** PROBLEM TO SOLVE **
In the entries below, identify every line with the string "This" and copy it.

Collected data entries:

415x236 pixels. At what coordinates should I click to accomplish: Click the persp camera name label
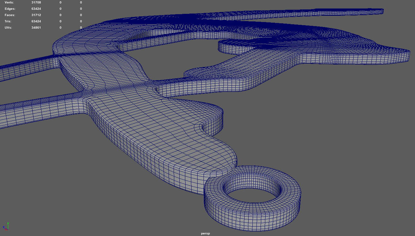(205, 233)
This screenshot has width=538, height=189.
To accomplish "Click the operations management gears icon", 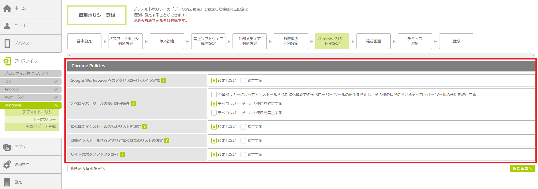I will (x=7, y=165).
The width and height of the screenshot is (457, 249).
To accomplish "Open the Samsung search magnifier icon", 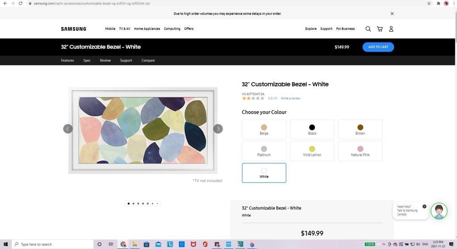I will [368, 29].
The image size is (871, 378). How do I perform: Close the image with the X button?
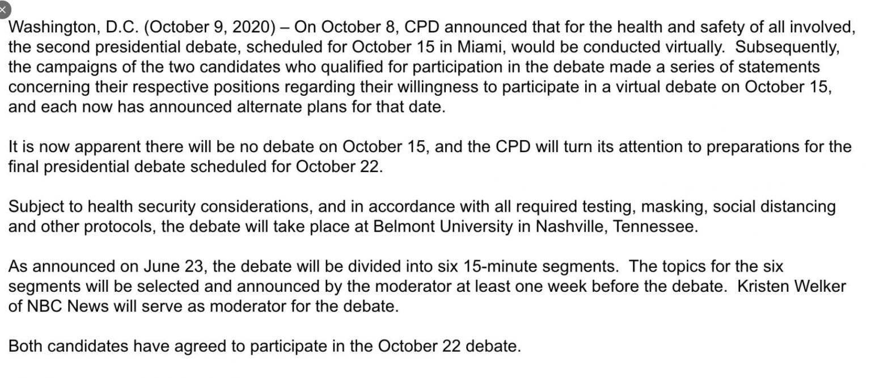[x=3, y=10]
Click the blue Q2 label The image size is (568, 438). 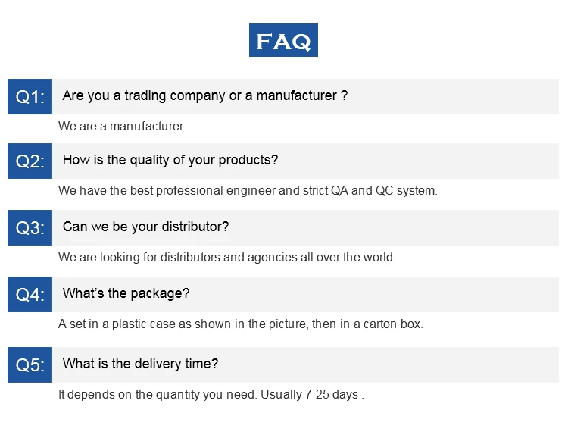(30, 161)
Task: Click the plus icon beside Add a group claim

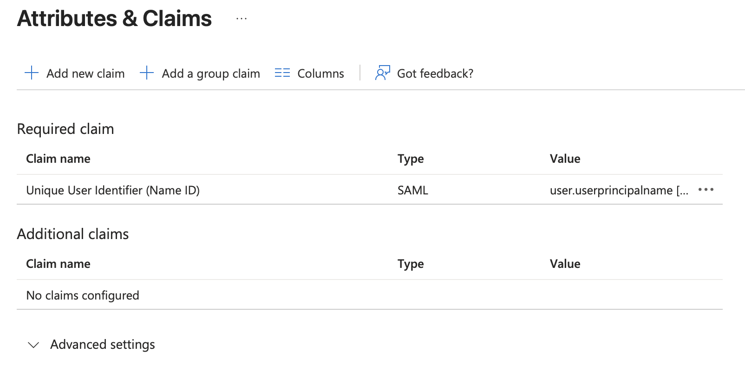Action: click(146, 73)

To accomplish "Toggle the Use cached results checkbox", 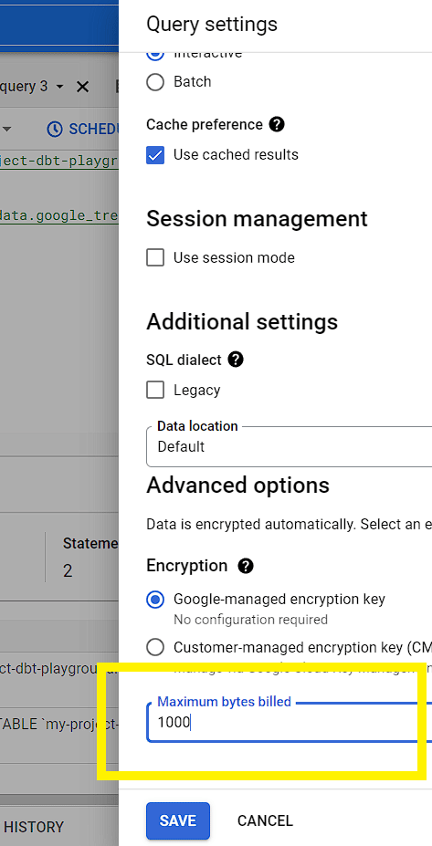I will [x=155, y=155].
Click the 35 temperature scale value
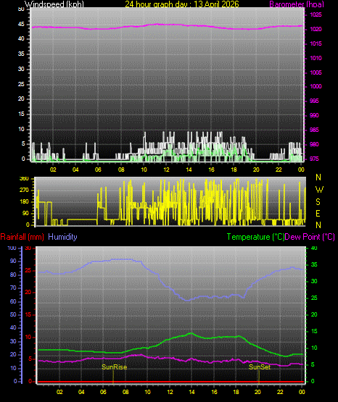Viewport: 338px width, 402px height. point(314,264)
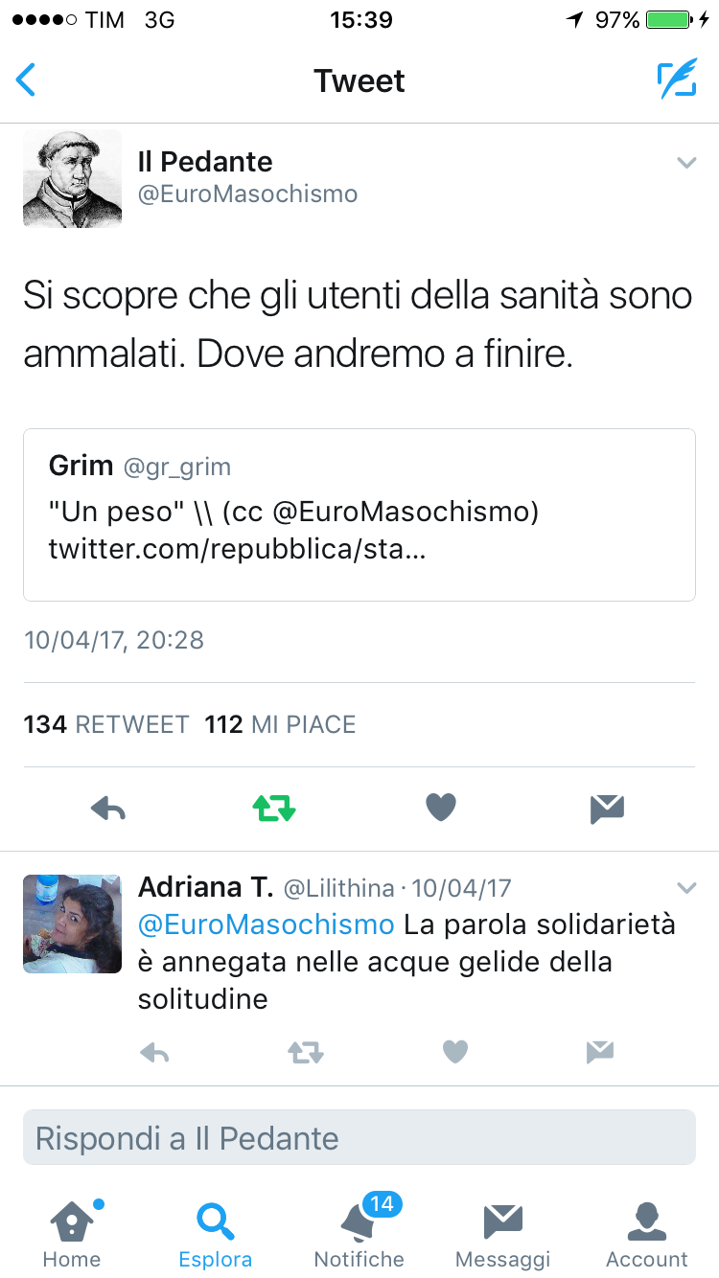Like Il Pedante's tweet with heart icon
719x1278 pixels.
coord(441,809)
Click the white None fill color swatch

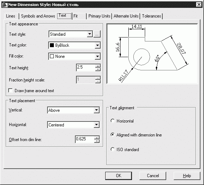pos(52,56)
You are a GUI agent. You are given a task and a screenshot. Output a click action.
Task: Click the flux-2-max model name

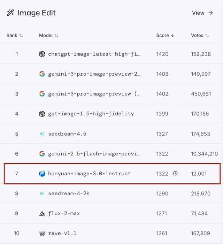pyautogui.click(x=64, y=213)
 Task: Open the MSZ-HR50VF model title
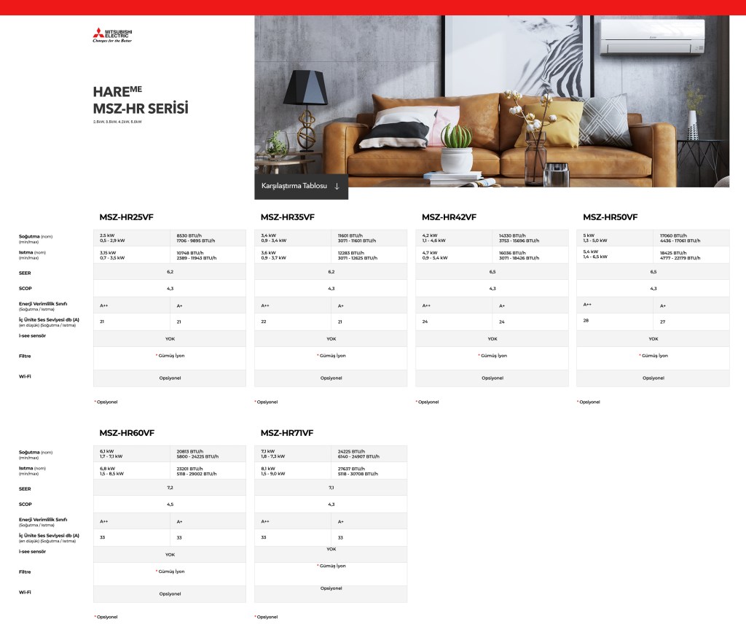[x=610, y=217]
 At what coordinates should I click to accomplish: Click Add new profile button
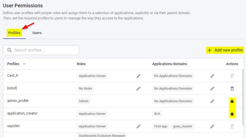coord(225,50)
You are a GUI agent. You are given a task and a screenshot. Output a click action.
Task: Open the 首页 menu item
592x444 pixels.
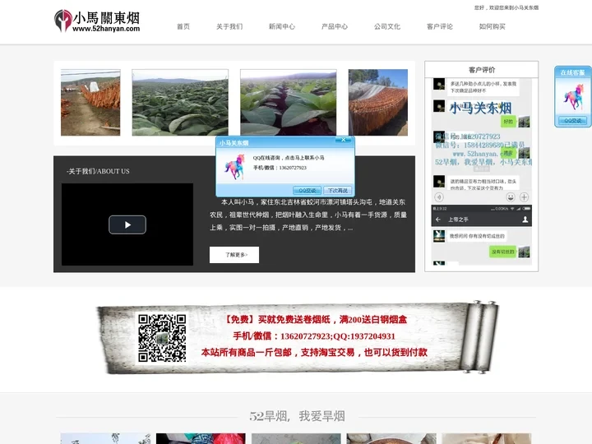pos(183,26)
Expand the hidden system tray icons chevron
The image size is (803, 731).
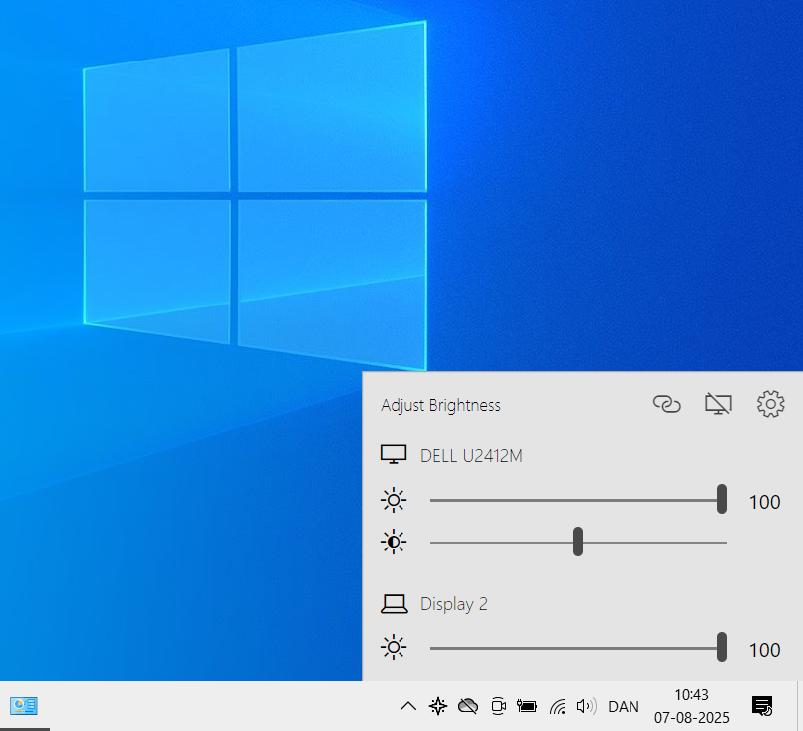pos(407,706)
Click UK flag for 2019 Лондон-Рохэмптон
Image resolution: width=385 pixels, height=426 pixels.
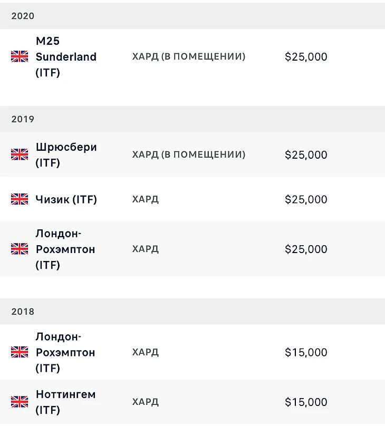click(20, 249)
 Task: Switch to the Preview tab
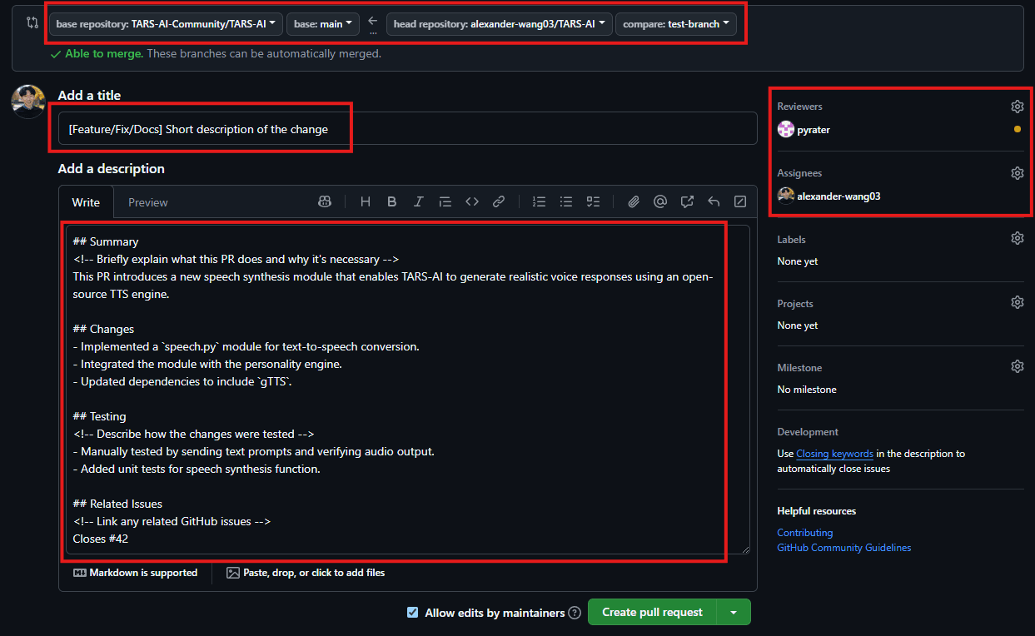[x=147, y=202]
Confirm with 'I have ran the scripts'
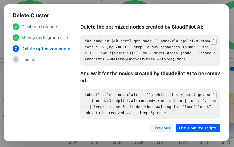 (198, 128)
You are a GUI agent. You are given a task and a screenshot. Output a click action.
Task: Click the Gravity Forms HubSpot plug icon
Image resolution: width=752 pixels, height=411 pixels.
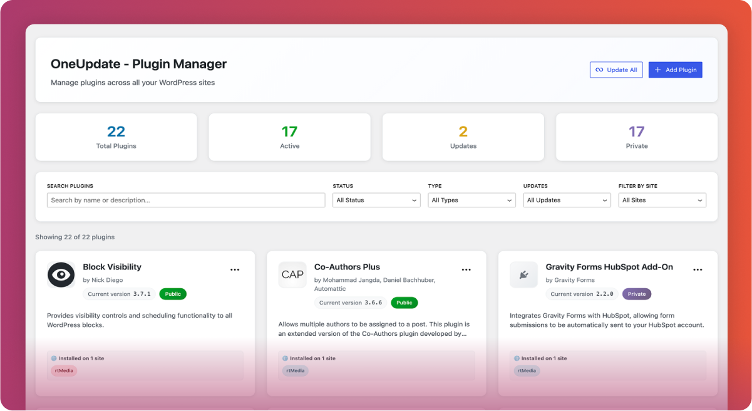523,274

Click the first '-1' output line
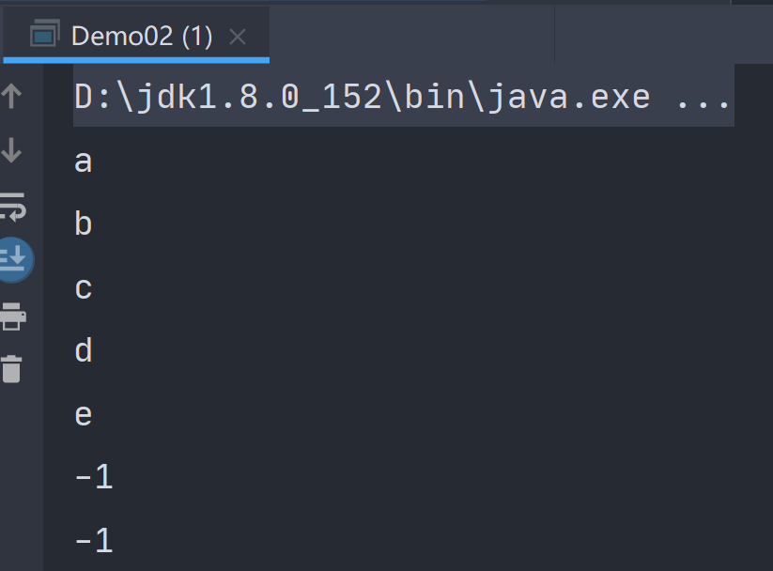pos(94,478)
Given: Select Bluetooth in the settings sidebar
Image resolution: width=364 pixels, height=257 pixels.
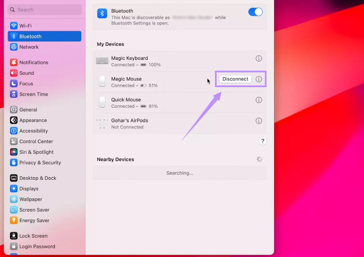Looking at the screenshot, I should [13, 36].
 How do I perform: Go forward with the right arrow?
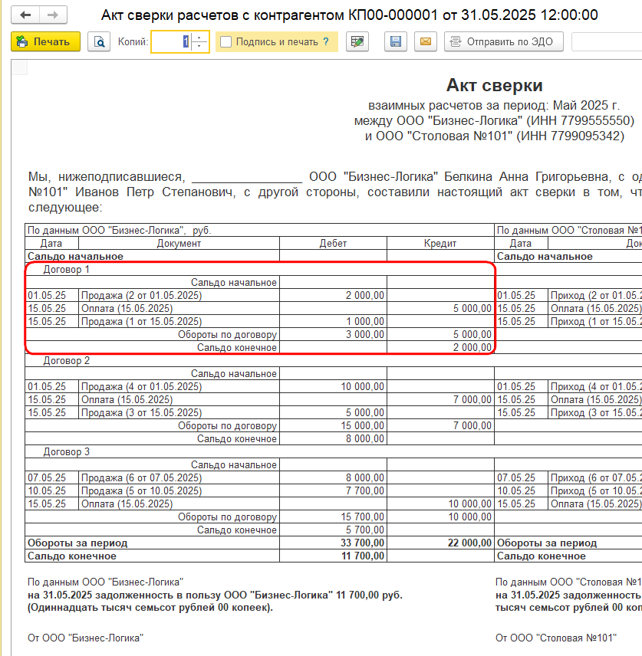53,15
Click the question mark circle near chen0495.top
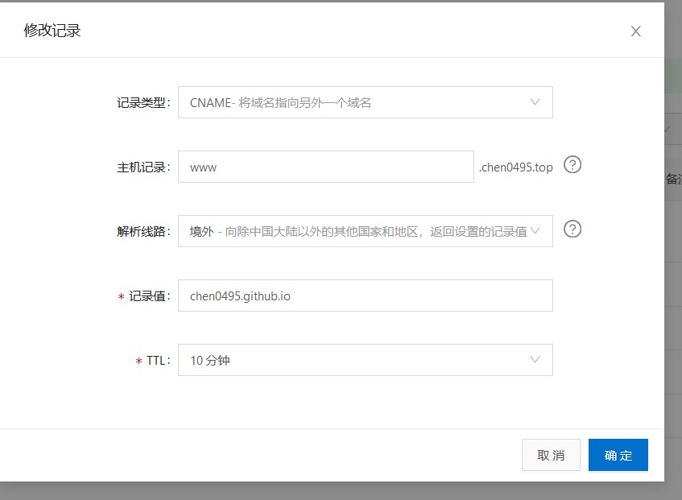 point(572,164)
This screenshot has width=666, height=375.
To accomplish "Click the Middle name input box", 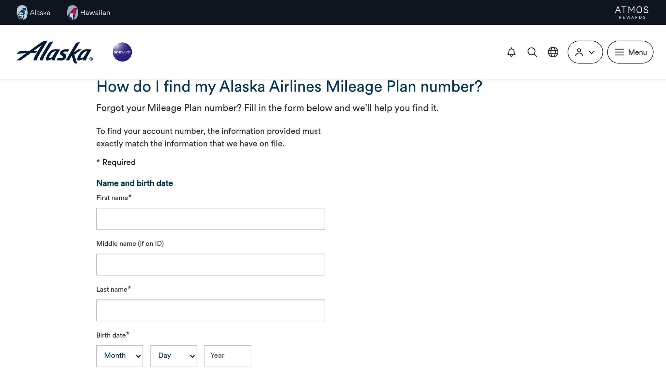I will click(210, 264).
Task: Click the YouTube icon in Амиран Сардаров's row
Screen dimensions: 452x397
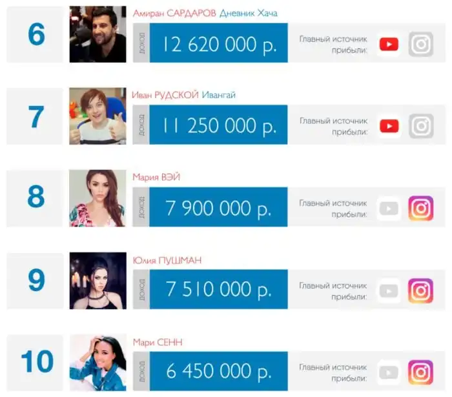Action: click(x=389, y=44)
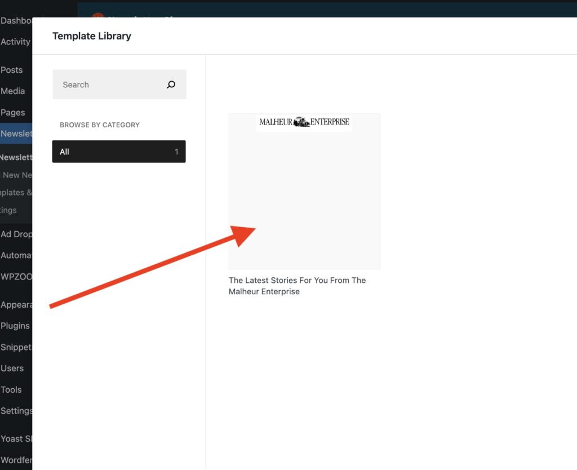Open the Activity sidebar item
The height and width of the screenshot is (470, 577).
tap(16, 42)
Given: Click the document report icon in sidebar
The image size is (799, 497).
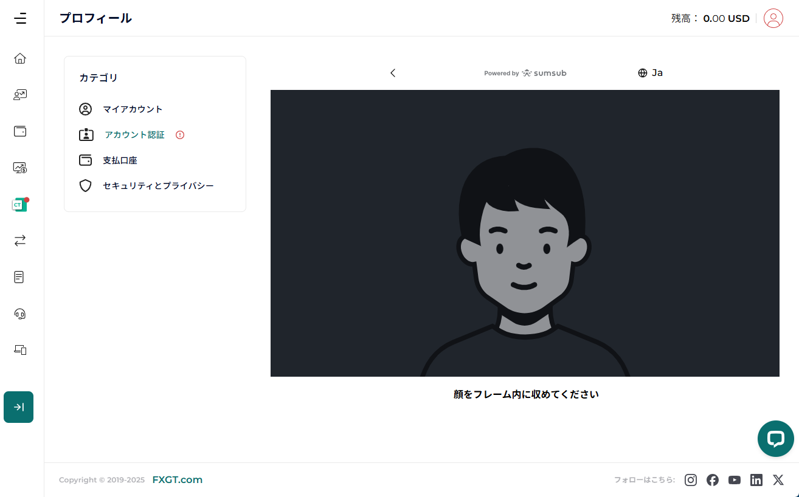Looking at the screenshot, I should [x=19, y=277].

** YOUR RESPONSE **
This screenshot has width=538, height=189.
This screenshot has width=666, height=375.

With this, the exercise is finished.